§ **TASK DETAILS**
Scan the lines below for the string "options". Reply with how many match, and no other words.

§ **DATASET EXTRACT**
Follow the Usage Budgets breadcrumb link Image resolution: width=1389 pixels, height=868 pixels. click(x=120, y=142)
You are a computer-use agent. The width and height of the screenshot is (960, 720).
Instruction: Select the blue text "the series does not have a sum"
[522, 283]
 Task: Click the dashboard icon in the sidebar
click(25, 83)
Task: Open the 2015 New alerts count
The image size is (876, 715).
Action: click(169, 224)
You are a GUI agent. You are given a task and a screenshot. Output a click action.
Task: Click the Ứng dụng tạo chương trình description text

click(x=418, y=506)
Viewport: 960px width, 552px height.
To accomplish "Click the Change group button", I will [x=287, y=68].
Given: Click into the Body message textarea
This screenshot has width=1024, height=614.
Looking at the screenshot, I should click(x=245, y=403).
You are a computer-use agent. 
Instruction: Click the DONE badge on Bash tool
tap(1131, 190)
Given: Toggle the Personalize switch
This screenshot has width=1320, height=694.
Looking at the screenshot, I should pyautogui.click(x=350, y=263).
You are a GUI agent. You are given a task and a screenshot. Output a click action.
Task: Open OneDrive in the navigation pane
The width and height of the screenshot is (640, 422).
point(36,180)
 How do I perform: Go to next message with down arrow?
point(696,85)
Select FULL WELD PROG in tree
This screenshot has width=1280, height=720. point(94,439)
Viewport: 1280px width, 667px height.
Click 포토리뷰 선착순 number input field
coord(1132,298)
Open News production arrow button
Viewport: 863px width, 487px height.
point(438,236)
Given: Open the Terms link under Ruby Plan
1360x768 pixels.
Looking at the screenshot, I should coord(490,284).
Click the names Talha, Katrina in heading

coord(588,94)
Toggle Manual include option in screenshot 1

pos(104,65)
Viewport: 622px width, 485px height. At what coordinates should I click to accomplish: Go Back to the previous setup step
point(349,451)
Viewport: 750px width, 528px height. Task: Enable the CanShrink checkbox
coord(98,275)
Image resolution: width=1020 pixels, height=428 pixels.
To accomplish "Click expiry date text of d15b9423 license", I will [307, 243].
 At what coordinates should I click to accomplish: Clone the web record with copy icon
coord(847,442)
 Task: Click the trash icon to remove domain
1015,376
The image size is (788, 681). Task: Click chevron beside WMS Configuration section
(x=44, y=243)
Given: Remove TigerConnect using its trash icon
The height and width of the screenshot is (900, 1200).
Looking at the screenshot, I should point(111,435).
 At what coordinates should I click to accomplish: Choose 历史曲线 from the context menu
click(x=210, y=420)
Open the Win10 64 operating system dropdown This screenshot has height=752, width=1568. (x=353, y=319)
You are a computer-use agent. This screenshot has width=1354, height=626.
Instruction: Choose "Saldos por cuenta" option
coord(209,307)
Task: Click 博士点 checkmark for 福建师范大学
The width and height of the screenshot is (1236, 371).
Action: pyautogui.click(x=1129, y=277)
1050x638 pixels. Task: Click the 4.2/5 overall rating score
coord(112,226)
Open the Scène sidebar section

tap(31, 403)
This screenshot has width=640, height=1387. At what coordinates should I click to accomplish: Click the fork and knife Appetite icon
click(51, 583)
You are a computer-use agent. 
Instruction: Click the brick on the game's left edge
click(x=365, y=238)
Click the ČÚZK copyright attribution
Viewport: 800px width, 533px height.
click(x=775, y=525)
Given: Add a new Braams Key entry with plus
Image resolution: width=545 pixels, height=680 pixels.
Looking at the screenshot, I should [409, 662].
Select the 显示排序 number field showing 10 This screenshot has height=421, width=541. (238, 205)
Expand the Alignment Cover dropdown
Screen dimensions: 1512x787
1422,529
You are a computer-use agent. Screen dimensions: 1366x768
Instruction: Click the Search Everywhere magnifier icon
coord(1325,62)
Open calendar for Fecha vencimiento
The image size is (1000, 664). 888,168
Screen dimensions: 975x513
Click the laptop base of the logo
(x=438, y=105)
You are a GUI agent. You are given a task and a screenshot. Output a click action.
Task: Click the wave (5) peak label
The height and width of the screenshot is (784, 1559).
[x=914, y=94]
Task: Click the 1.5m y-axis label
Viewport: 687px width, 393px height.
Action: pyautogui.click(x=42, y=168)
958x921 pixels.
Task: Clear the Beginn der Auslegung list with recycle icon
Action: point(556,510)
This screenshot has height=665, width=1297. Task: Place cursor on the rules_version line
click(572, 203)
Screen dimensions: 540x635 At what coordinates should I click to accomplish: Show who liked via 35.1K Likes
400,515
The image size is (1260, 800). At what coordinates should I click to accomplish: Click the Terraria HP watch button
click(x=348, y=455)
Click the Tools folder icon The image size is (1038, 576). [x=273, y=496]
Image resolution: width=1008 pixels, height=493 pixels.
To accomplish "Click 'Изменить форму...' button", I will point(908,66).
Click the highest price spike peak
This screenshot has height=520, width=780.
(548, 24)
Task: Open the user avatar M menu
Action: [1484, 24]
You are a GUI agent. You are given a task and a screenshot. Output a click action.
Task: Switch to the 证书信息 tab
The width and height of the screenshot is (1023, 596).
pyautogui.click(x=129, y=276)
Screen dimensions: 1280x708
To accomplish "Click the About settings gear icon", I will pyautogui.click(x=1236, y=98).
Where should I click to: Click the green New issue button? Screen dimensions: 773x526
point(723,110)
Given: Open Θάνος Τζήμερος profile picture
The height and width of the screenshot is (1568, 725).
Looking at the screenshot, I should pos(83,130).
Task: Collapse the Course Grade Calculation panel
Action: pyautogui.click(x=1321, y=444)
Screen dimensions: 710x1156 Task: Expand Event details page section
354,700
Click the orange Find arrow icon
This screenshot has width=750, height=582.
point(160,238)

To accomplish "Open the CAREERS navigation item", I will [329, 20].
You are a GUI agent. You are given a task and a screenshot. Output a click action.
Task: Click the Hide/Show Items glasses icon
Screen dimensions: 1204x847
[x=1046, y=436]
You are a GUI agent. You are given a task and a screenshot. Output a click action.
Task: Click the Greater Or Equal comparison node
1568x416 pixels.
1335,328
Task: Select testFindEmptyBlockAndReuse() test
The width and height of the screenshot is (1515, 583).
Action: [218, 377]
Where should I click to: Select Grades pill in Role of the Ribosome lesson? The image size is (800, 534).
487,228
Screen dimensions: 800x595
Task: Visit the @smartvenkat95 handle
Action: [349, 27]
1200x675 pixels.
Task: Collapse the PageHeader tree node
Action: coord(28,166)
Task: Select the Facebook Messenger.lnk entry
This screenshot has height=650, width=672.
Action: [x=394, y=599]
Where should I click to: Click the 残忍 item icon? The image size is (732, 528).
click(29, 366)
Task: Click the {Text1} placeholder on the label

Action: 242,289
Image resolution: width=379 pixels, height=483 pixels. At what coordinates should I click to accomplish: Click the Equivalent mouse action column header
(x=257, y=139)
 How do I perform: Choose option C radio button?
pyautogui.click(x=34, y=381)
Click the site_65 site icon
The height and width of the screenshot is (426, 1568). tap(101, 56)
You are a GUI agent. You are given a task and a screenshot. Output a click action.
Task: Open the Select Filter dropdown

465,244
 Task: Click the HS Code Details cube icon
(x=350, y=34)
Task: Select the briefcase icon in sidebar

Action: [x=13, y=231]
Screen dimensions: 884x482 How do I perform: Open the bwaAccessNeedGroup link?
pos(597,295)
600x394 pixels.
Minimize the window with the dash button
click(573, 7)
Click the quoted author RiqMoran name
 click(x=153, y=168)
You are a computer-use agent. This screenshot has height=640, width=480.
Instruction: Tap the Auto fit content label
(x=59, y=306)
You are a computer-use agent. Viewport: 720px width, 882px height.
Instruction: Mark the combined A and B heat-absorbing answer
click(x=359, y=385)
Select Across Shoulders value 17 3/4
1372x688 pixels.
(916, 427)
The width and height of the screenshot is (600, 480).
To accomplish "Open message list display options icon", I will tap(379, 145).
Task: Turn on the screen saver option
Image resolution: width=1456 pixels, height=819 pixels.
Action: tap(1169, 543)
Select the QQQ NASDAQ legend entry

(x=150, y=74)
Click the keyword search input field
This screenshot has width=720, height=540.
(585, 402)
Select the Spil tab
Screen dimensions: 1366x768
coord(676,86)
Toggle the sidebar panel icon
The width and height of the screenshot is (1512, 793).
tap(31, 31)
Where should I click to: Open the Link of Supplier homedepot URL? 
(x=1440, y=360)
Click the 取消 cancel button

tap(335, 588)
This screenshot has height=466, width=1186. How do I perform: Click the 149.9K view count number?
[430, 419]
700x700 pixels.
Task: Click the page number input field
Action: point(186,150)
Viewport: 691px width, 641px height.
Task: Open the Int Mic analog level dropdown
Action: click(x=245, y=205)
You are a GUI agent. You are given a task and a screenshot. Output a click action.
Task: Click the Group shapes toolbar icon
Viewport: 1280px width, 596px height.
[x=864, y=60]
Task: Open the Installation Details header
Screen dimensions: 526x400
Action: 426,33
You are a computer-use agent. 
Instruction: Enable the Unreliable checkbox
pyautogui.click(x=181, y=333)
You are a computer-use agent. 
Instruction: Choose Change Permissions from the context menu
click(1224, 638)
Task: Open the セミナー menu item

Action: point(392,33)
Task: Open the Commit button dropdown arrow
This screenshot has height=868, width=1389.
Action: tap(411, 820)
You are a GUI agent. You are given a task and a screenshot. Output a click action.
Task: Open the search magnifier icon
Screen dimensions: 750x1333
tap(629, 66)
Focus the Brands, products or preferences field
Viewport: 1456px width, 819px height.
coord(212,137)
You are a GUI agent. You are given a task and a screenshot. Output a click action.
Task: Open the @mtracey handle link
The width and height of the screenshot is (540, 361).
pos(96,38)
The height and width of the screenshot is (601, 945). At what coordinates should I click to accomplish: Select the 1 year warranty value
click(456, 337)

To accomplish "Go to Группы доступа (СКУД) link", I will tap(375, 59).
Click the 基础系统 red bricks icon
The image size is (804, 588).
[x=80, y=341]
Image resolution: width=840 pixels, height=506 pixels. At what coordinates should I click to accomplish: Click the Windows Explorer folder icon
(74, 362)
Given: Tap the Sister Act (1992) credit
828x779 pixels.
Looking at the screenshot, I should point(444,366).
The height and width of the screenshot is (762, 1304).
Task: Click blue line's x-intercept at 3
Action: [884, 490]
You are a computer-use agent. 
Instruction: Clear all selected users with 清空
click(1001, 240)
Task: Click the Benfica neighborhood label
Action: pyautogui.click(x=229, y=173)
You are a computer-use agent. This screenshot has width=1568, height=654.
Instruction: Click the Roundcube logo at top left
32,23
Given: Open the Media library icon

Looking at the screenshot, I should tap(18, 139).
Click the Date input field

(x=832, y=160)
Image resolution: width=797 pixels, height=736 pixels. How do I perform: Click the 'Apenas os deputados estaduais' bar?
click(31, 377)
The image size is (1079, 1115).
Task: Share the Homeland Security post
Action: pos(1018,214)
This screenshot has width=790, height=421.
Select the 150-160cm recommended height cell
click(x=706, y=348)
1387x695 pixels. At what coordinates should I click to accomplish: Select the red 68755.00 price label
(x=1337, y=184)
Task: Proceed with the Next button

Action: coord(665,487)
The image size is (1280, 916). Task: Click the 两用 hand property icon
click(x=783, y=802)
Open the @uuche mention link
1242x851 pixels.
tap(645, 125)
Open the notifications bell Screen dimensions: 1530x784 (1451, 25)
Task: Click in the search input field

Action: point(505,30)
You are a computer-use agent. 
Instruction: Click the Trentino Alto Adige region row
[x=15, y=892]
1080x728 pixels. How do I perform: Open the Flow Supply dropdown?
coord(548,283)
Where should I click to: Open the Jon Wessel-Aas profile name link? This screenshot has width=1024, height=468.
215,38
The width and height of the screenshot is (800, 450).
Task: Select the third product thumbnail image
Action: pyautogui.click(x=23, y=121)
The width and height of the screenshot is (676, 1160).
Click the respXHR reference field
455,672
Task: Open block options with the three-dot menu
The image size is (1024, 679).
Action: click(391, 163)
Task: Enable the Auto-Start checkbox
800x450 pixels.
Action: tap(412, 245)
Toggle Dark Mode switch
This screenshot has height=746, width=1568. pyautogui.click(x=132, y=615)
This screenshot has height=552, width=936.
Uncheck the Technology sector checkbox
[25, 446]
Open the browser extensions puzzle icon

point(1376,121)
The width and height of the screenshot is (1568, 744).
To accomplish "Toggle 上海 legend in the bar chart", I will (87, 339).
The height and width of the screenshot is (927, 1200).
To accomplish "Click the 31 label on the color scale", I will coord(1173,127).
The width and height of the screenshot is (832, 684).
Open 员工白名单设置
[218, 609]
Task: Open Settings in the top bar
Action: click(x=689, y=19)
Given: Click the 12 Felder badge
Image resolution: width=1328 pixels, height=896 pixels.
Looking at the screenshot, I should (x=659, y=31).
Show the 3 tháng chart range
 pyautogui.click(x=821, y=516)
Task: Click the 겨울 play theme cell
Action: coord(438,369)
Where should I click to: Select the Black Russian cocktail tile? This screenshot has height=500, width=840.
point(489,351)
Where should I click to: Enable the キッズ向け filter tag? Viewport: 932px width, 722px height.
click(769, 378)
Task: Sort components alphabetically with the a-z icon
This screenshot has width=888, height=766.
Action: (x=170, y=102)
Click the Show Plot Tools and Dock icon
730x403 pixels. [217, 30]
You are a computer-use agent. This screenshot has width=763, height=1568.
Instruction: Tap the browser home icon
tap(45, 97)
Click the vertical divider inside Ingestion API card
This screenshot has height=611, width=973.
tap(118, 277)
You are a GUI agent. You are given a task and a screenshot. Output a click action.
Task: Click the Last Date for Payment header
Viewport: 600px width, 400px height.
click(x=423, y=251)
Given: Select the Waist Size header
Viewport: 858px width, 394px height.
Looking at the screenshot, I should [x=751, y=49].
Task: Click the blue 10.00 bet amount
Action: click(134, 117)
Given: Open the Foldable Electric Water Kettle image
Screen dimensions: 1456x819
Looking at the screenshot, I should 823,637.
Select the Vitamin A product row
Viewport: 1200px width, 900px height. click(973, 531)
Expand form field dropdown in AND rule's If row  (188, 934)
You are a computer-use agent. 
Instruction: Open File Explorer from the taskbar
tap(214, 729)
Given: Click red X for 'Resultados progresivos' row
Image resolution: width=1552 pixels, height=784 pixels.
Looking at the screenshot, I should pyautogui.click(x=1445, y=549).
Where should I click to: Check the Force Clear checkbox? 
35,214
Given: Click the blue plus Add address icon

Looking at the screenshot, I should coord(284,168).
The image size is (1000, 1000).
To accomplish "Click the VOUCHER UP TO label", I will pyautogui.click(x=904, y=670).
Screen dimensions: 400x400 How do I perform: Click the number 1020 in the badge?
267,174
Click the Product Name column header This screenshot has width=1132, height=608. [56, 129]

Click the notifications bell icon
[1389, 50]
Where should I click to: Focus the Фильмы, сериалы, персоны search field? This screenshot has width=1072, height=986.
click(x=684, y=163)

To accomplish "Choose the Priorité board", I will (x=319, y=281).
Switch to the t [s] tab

§ **EXPECTED OUTPUT**
2